The 3 comes from the fact that we are in 3 dimensions.
You can get the flavour of it by considering a cubic box, and a molecule bouncing back and forth along one axis.
Each time it hits a wall it imparts an impulse 2mv (do you see why?)
If the length of the box is L then it hits that wall each period of time 2L/v. So the average force on that wall from that molecule is mv2/L.
Of course, the molecules are bouncing around in all directions, but it turns out that you get the right result if you just consider the three axes of the box, i.e. take it as though a third are bouncing along each axis.
 
I see now. That's pretty clever way of thinking about it. What does the "2mv" stand for ?
 
TheColector said:
I see now. That's pretty clever way of thinking about it. What does the "2mv" stand for ?
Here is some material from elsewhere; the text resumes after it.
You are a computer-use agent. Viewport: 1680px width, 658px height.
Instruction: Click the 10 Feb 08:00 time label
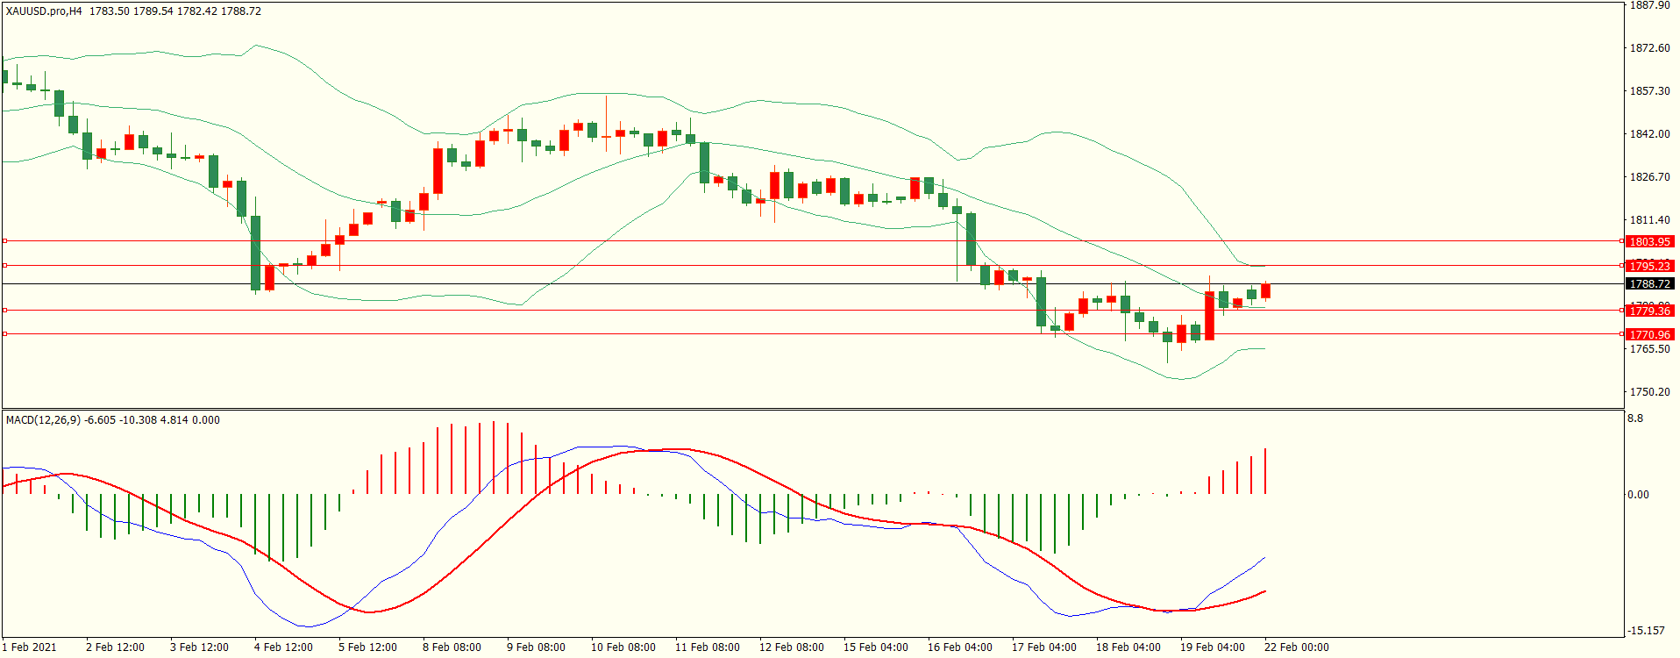tap(623, 647)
Mass x velocity = momentum. If it hits with velocity v, head on, and bounces back with velocity v, the net change in momentum is m(v-(-v))=2mv.
 
TheColector said:
I see now. That's pretty clever way of thinking about it. What does the "2mv" stand for ?
2mc is the change in momentum due to an elastic collision of a molecule with the walls...rate of change of momentum = force on wall. ie number of collisions per second x 2mc = force
You have mc2 in the expression so it is 'nice' to have 2 x 1/2mc2 so that 1/2mc2 appears as average KE...this is where the 2 in the top line comes from...good stuff
 
I totallly forgot about the fact that all the collisions are elastic. Thanks for enlightening me.
 
You will probably see all this again if you take a physics or chemistry course in college. As you can see by the posts above, analyzing physical systems using simple models can be fascinating and successful and fun. This is the best advertising for these college courses.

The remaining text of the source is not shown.